§ WHAT THE EXERCISE ASKS: Below, some lines carry pictures; leave those pictures out and retype exactly the lines from the one with "1372x875 pixels." through the one with "Screen dimensions: 1512x798".

§ RECORDS FOR THIS TASK:

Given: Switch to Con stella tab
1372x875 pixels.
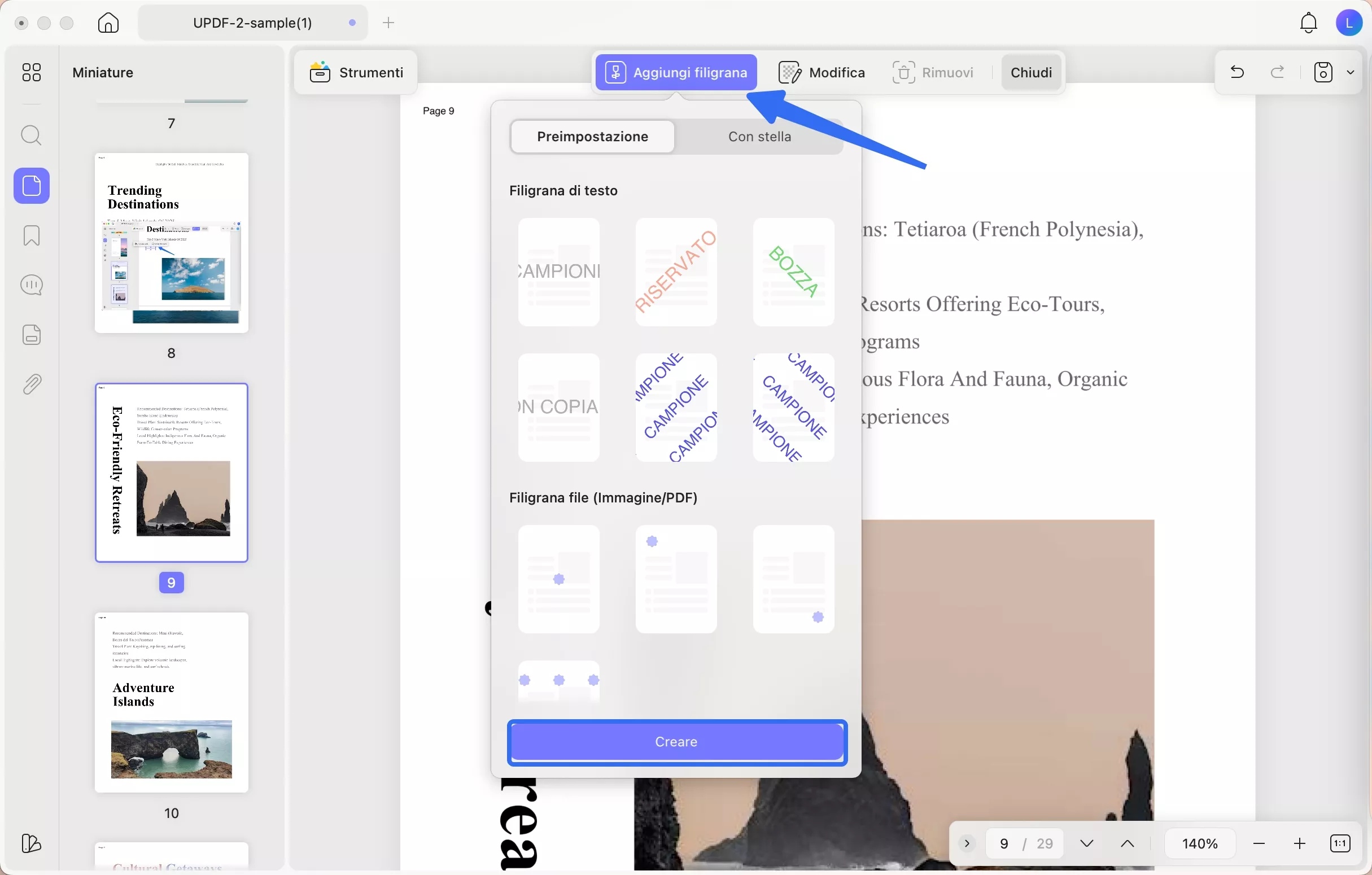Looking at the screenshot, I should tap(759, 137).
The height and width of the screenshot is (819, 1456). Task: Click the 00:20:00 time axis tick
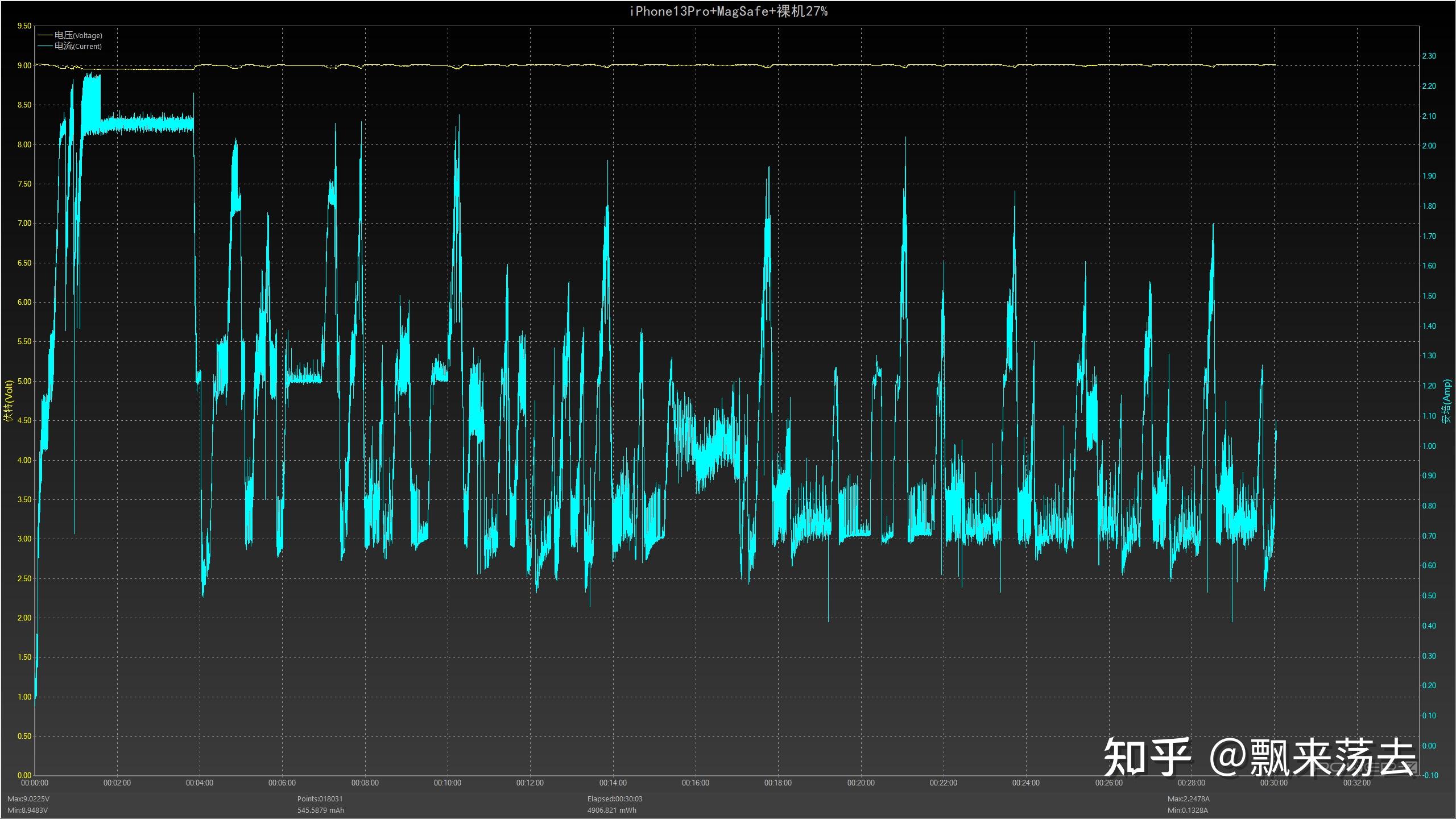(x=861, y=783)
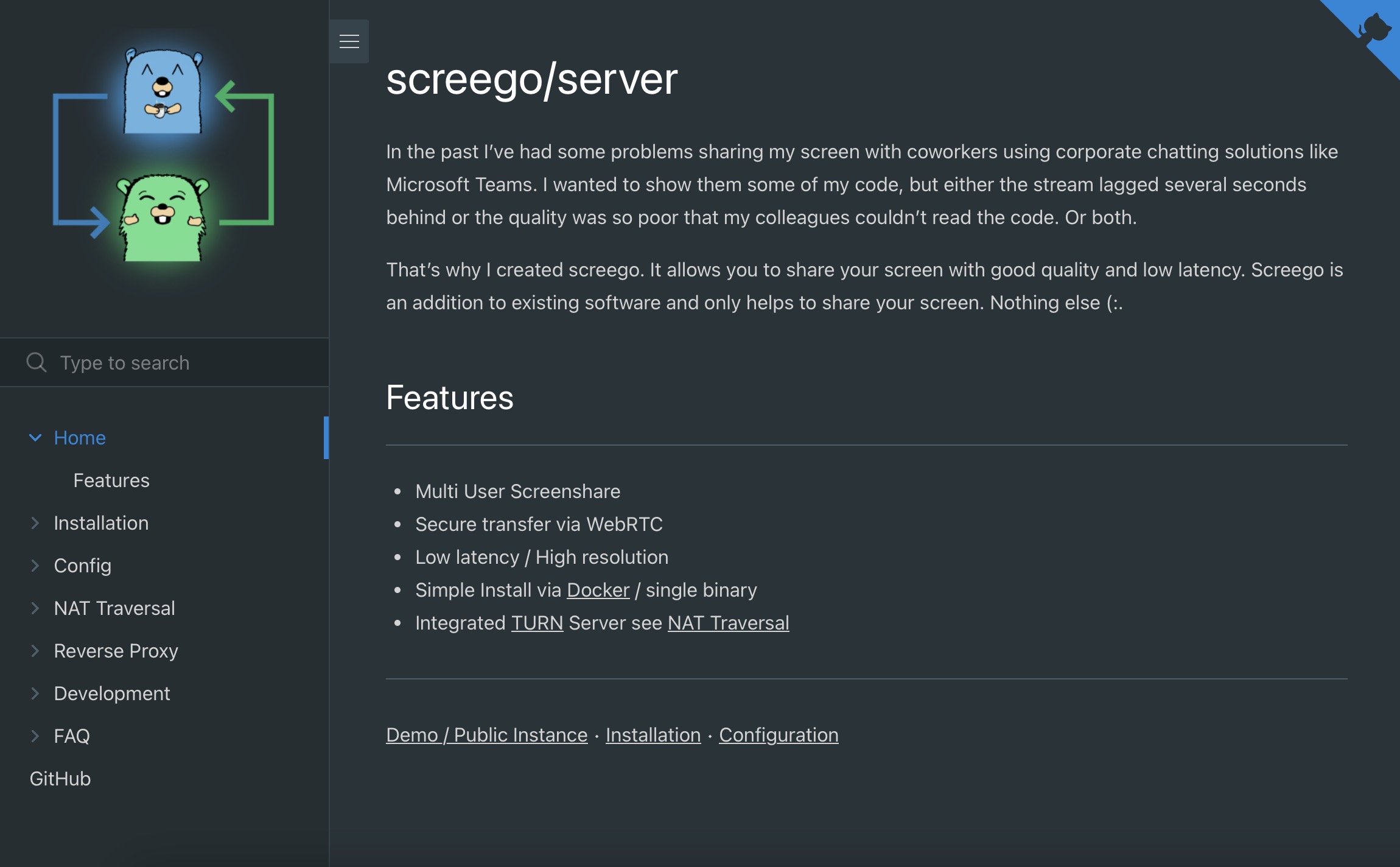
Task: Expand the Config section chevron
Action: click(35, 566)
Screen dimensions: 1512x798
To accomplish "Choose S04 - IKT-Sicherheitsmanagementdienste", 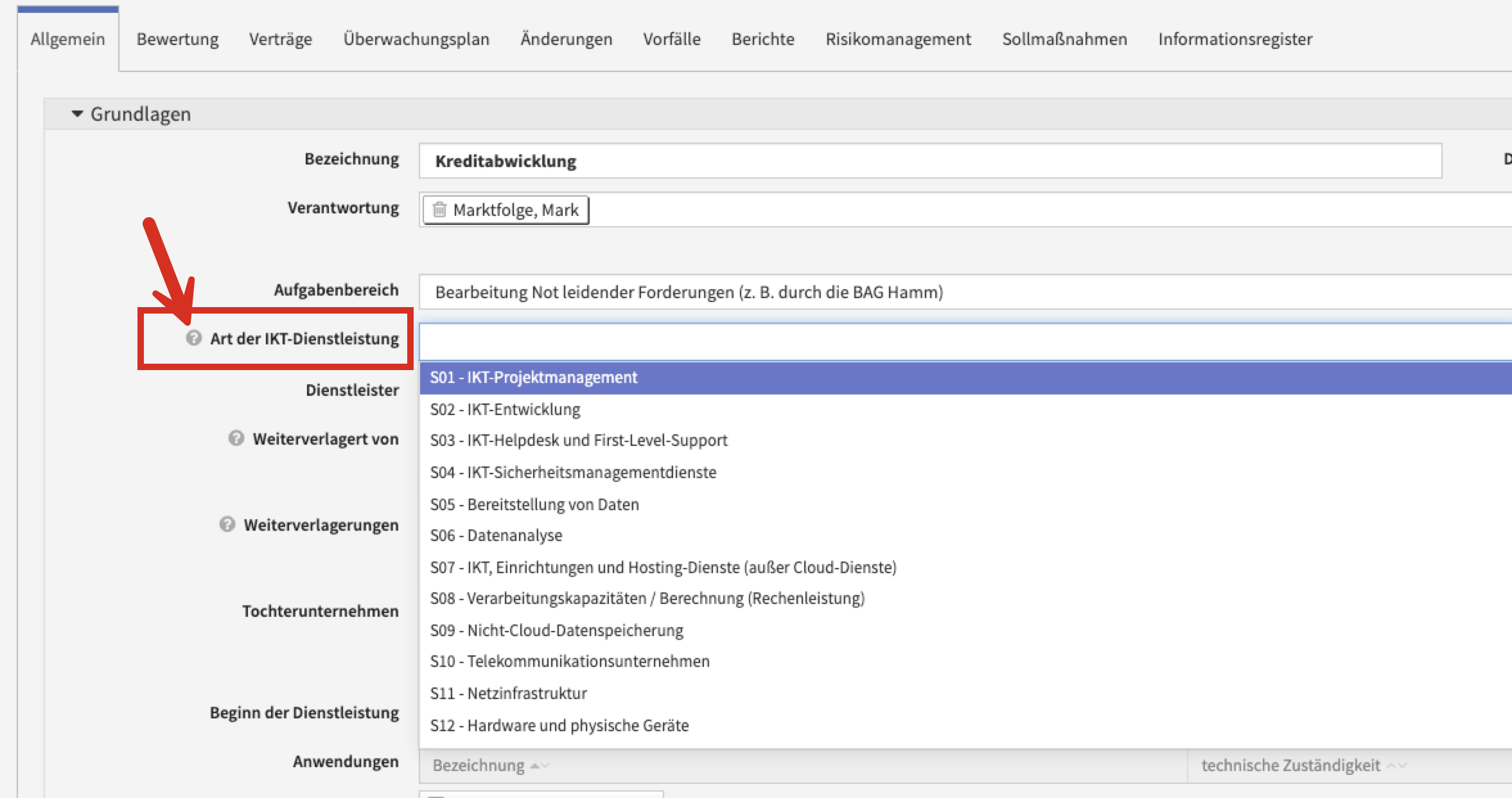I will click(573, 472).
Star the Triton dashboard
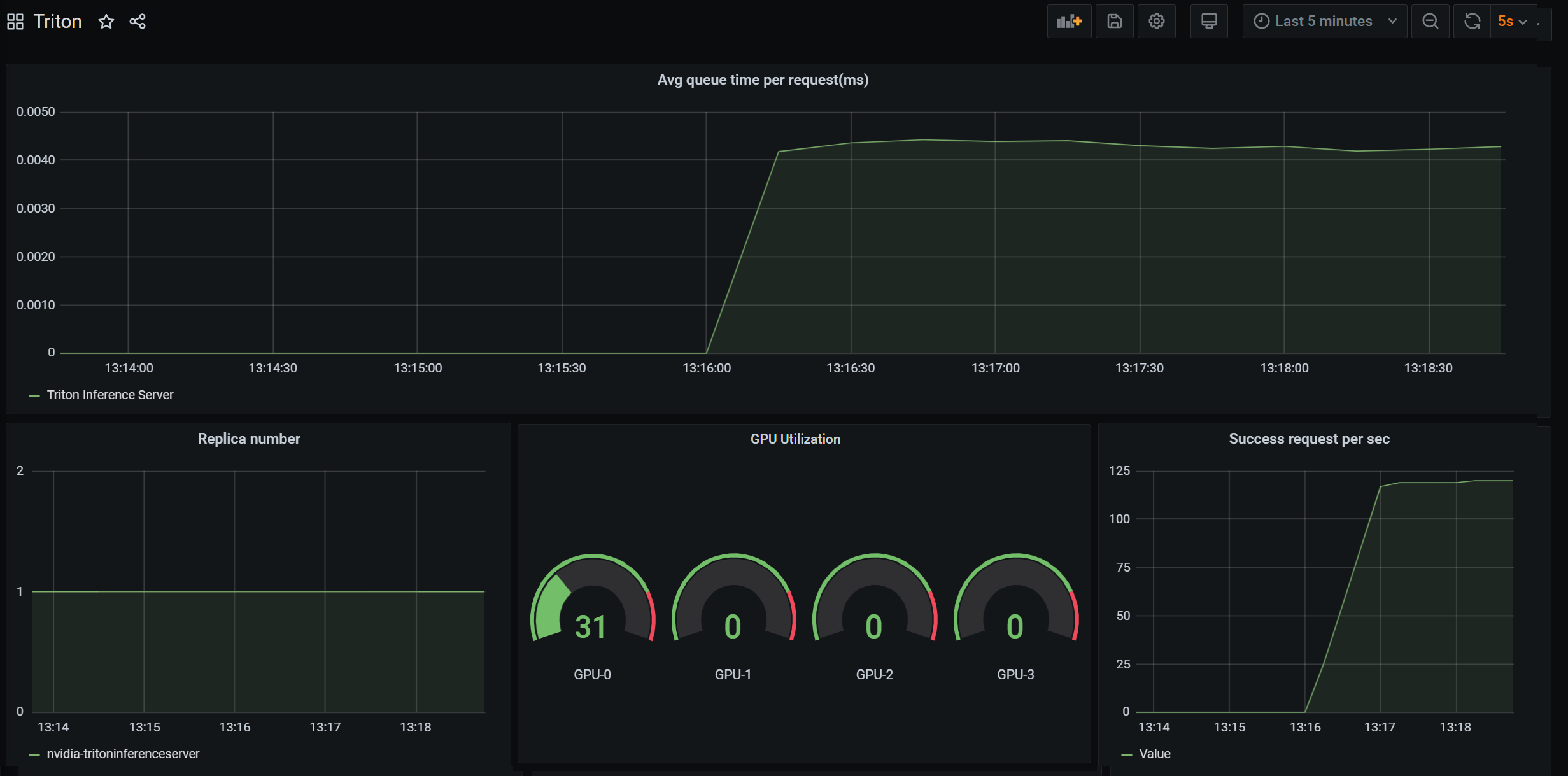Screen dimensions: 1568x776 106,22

§ EXERCISE SOLUTION:
1372x875 pixels.
Looking at the screenshot, I should tap(759, 137).
The height and width of the screenshot is (819, 1456). Task: Click the 00:20:00 time axis tick
(x=861, y=783)
Task: Expand the Config section chevron
Action: click(35, 566)
Screen dimensions: 1512x798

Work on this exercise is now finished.